Il Commento – Il danno da disservizio: nozione, casistica e prova

di G. Crepaldi (www.ilpersonale.it 23/3/2016)

Nella giurisprudenza contabile ha trovato origine e preso via via corpo il concetto di danno da disservizio, normalmente ravvisabile nel mancato conseguimento da parte dei dipendenti pubblici, della legalità, dell’efficienza, dell’economicità e della produttività dell’azione amministrativa (Corte dei Conti, sez. giur. centrale d’appello, 24 febbraio 2009, n. 97).
La Corte dei conti tende, tuttavia, a riconoscere alla nozione di danno da disservizio una natura aperta e flessibile, ammettendo che esso possa assumere diverse declinazioni (Corte dei conti, sez. giur. Lombardia, 27 luglio 2015, n. 135). Così, il danno da disservizio può corrispondere agli oneri sostenuti dall’amministrazione danneggiata per lo svolgimento delle verifiche e delle indagini da parte di organismi speciali, come delle commissioni costituite ad hoc, la cui spesa deve essere addebitata al responsabile del danno pubblico.

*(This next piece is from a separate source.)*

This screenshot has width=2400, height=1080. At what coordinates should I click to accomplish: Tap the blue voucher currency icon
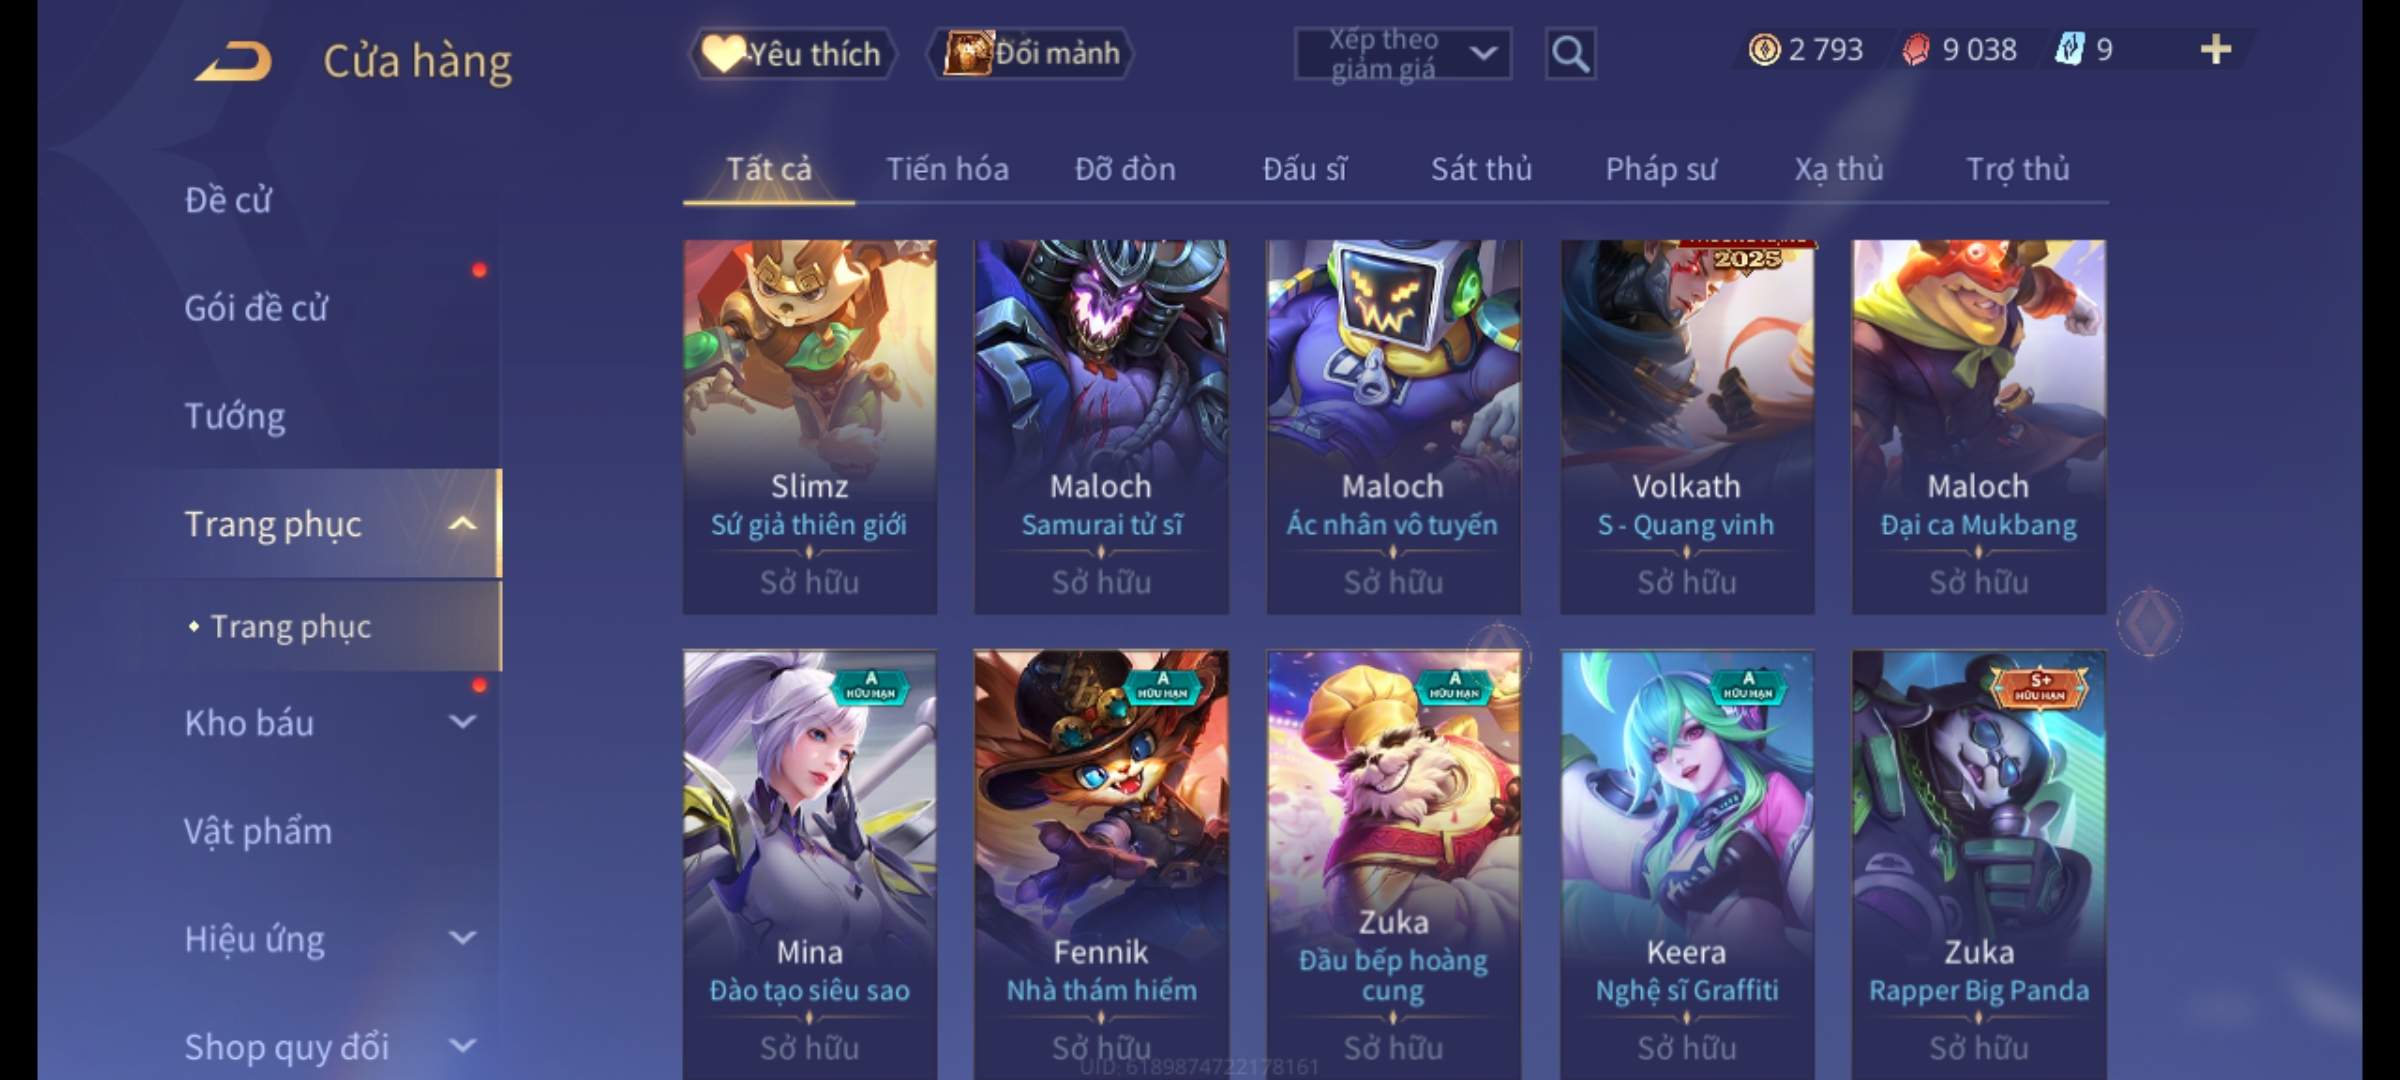(2069, 49)
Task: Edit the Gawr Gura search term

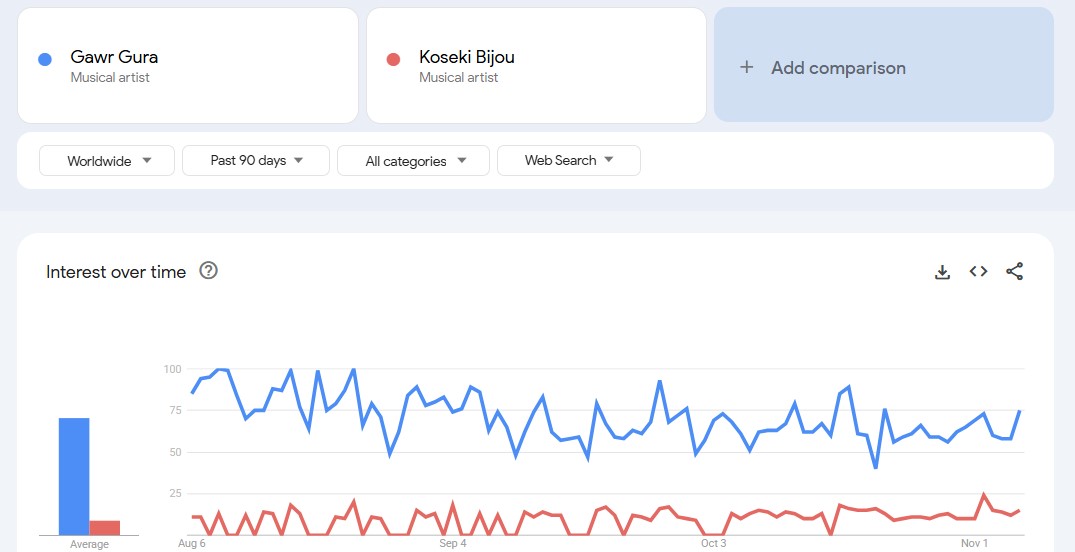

Fra le possibili declinazioni del danno da disservizio perseguibile dinanzi alla Corte v’è anche quella che prende la forma di un’intenzionale discriminazione da parte del pubblico funzionario fra le pratiche da istruire, a seconda che si tratti di questioni o affari considerati, secondo personalistici (e come tali inammissibili) punti di vista, “maggiori” o “minori”, oppure la forma della necessitata concentrazione dell’attenzione sulle pratiche già istruite dalla persona sotto inchiesta, e come tali indiziate di essere state essere pure gestite in modo irregolare, piuttosto che su quelle nuove la cui istruttoria si è trovata per conseguenza a subire degli evitabili rallentamenti).